» EXERCISE: Print the listing that follows, character for character.

(Beginning of PROVIDED INFORMATION)

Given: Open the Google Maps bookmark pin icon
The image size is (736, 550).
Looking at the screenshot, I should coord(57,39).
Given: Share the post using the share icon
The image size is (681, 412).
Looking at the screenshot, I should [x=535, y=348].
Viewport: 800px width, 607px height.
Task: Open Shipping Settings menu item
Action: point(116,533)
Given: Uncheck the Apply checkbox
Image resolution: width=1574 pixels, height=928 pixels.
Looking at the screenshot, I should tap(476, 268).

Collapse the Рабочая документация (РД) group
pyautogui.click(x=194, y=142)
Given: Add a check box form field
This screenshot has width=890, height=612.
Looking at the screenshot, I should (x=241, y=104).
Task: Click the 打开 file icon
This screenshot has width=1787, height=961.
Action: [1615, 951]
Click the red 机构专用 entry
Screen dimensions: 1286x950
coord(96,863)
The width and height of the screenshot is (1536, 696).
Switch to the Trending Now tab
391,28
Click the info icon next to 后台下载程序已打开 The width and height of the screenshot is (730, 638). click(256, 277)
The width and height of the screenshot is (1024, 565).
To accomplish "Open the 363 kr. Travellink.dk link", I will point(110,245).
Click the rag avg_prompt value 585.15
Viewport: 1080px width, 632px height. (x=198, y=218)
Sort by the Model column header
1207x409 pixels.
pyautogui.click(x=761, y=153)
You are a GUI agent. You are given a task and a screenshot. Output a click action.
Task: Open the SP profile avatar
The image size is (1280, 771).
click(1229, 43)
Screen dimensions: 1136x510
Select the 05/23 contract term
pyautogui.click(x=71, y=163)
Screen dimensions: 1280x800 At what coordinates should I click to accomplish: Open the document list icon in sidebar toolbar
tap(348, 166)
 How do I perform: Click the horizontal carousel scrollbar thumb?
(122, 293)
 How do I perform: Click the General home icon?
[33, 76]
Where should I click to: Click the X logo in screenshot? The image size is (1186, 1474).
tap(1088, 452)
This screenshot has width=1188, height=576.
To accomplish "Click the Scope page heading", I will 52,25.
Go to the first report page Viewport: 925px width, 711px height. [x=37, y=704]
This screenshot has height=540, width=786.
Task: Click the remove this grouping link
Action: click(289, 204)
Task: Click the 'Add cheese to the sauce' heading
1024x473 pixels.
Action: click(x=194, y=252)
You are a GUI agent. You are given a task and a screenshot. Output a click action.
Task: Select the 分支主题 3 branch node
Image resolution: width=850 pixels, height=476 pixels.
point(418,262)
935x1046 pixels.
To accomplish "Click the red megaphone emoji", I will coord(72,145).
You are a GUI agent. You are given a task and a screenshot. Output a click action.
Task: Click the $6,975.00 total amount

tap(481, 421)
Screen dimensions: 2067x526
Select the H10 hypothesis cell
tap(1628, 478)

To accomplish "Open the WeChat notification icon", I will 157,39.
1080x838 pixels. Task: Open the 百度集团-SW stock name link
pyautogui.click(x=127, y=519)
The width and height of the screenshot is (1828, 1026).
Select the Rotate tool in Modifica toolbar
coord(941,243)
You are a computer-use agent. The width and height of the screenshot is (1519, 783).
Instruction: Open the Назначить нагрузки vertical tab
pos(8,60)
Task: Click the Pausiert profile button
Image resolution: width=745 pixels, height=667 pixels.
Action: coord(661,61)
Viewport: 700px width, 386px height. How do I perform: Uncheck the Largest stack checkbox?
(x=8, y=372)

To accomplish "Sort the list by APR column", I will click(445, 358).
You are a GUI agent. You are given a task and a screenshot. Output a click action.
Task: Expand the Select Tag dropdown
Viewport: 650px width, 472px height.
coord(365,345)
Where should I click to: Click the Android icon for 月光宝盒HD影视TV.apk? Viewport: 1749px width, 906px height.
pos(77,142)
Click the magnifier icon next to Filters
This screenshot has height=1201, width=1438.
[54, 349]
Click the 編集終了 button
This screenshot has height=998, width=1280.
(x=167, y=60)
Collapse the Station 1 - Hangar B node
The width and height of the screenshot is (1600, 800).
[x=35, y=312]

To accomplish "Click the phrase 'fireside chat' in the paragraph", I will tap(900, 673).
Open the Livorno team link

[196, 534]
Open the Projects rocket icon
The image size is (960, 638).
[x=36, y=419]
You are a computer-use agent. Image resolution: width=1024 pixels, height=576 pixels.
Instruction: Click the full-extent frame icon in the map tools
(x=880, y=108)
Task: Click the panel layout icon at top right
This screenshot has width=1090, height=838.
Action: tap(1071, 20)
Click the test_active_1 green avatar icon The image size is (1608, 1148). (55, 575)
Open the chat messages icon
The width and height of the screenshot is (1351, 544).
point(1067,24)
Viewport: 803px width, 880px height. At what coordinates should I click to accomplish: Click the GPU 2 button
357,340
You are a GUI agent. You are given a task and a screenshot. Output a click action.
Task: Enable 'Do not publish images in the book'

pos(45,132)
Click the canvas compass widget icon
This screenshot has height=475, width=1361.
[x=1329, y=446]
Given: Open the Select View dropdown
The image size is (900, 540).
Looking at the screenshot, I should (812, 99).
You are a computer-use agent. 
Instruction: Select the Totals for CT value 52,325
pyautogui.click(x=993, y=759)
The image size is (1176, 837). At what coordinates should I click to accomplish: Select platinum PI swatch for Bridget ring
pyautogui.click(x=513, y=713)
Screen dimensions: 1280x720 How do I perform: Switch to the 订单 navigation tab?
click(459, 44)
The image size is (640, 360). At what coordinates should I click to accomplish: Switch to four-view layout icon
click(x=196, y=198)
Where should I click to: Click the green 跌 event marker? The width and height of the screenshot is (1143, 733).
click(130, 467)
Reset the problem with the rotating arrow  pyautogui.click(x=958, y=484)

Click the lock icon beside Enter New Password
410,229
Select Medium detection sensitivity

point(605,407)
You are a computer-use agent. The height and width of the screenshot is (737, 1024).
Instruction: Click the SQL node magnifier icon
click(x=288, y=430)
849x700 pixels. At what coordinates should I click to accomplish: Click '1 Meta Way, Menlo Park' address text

(End of PROVIDED INFORMATION)

» EXPECTED ANSWER:
Given: Open the Google Maps bookmark pin icon
The image size is (736, 550).
Looking at the screenshot, I should coord(57,39).
Given: Share the post using the share icon
The image size is (681, 412).
Looking at the screenshot, I should [x=535, y=348].
Viewport: 800px width, 607px height.
Task: Open Shipping Settings menu item
Action: point(116,533)
Given: Uncheck the Apply checkbox
Image resolution: width=1574 pixels, height=928 pixels.
Looking at the screenshot, I should tap(476, 268).

Collapse the Рабочая документация (РД) group
pyautogui.click(x=194, y=142)
Given: Add a check box form field
This screenshot has width=890, height=612.
Looking at the screenshot, I should (x=241, y=104).
Task: Click the 打开 file icon
This screenshot has width=1787, height=961.
Action: [1615, 951]
Click the red 机构专用 entry
Screen dimensions: 1286x950
coord(96,863)
The width and height of the screenshot is (1536, 696).
Switch to the Trending Now tab
391,28
Click the info icon next to 后台下载程序已打开 The width and height of the screenshot is (730, 638). click(256, 277)
The width and height of the screenshot is (1024, 565).
To accomplish "Open the 363 kr. Travellink.dk link", I will point(110,245).
Click the rag avg_prompt value 585.15
Viewport: 1080px width, 632px height. (x=198, y=218)
Sort by the Model column header
1207x409 pixels.
pyautogui.click(x=761, y=153)
You are a GUI agent. You are given a task and a screenshot. Output a click action.
Task: Open the SP profile avatar
The image size is (1280, 771).
click(1229, 43)
Screen dimensions: 1136x510
Select the 05/23 contract term
pyautogui.click(x=71, y=163)
Screen dimensions: 1280x800 At what coordinates should I click to accomplish: Open the document list icon in sidebar toolbar
tap(348, 166)
 How do I perform: Click the horizontal carousel scrollbar thumb?
(122, 293)
 How do I perform: Click the General home icon?
[33, 76]
Where should I click to: Click the X logo in screenshot? The image size is (1186, 1474).
tap(1088, 452)
This screenshot has width=1188, height=576.
To accomplish "Click the Scope page heading", I will 52,25.
Go to the first report page Viewport: 925px width, 711px height. [x=37, y=704]
This screenshot has height=540, width=786.
Task: Click the remove this grouping link
Action: click(289, 204)
Task: Click the 'Add cheese to the sauce' heading
1024x473 pixels.
Action: click(x=194, y=252)
You are a GUI agent. You are given a task and a screenshot. Output a click action.
Task: Select the 分支主题 3 branch node
Image resolution: width=850 pixels, height=476 pixels.
point(418,262)
935x1046 pixels.
To accomplish "Click the red megaphone emoji", I will coord(72,145).
You are a GUI agent. You are given a task and a screenshot. Output a click action.
Task: Click the $6,975.00 total amount

tap(481, 421)
Screen dimensions: 2067x526
Select the H10 hypothesis cell
tap(1628, 478)

To accomplish "Open the WeChat notification icon", I will 157,39.
1080x838 pixels. Task: Open the 百度集团-SW stock name link
pyautogui.click(x=127, y=519)
The width and height of the screenshot is (1828, 1026).
Select the Rotate tool in Modifica toolbar
coord(941,243)
You are a computer-use agent. The width and height of the screenshot is (1519, 783).
Instruction: Open the Назначить нагрузки vertical tab
pos(8,60)
Task: Click the Pausiert profile button
Image resolution: width=745 pixels, height=667 pixels.
Action: coord(661,61)
Viewport: 700px width, 386px height. How do I perform: Uncheck the Largest stack checkbox?
(x=8, y=372)

To accomplish "Sort the list by APR column", I will click(445, 358).
You are a GUI agent. You are given a task and a screenshot. Output a click action.
Task: Expand the Select Tag dropdown
Viewport: 650px width, 472px height.
coord(365,345)
Where should I click to: Click the Android icon for 月光宝盒HD影视TV.apk? Viewport: 1749px width, 906px height.
pos(77,142)
Click the magnifier icon next to Filters
This screenshot has height=1201, width=1438.
[54, 349]
Click the 編集終了 button
This screenshot has height=998, width=1280.
(x=167, y=60)
Collapse the Station 1 - Hangar B node
The width and height of the screenshot is (1600, 800).
[x=35, y=312]

To accomplish "Click the phrase 'fireside chat' in the paragraph", I will tap(900, 673).
Open the Livorno team link

[196, 534]
Open the Projects rocket icon
The image size is (960, 638).
[x=36, y=419]
You are a computer-use agent. Image resolution: width=1024 pixels, height=576 pixels.
Instruction: Click the full-extent frame icon in the map tools
(x=880, y=108)
Task: Click the panel layout icon at top right
This screenshot has width=1090, height=838.
Action: tap(1071, 20)
Click the test_active_1 green avatar icon The image size is (1608, 1148). (55, 575)
Open the chat messages icon
The width and height of the screenshot is (1351, 544).
point(1067,24)
Viewport: 803px width, 880px height. At what coordinates should I click to accomplish: Click the GPU 2 button
357,340
You are a GUI agent. You are given a task and a screenshot. Output a click action.
Task: Enable 'Do not publish images in the book'

pos(45,132)
Click the canvas compass widget icon
This screenshot has height=475, width=1361.
[x=1329, y=446]
Given: Open the Select View dropdown
The image size is (900, 540).
Looking at the screenshot, I should (812, 99).
You are a computer-use agent. 
Instruction: Select the Totals for CT value 52,325
pyautogui.click(x=993, y=759)
The image size is (1176, 837). At what coordinates should I click to accomplish: Select platinum PI swatch for Bridget ring
pyautogui.click(x=513, y=713)
Screen dimensions: 1280x720 How do I perform: Switch to the 订单 navigation tab?
click(459, 44)
The image size is (640, 360). At what coordinates should I click to accomplish: Switch to four-view layout icon
click(x=196, y=198)
Where should I click to: Click the green 跌 event marker? The width and height of the screenshot is (1143, 733).
click(130, 467)
Reset the problem with the rotating arrow  pyautogui.click(x=958, y=484)

Click the lock icon beside Enter New Password
410,229
Select Medium detection sensitivity

point(605,407)
You are a computer-use agent. The height and width of the screenshot is (737, 1024).
Instruction: Click the SQL node magnifier icon
click(x=288, y=430)
849x700 pixels. At what coordinates should I click to accomplish: Click '1 Meta Way, Menlo Park' address text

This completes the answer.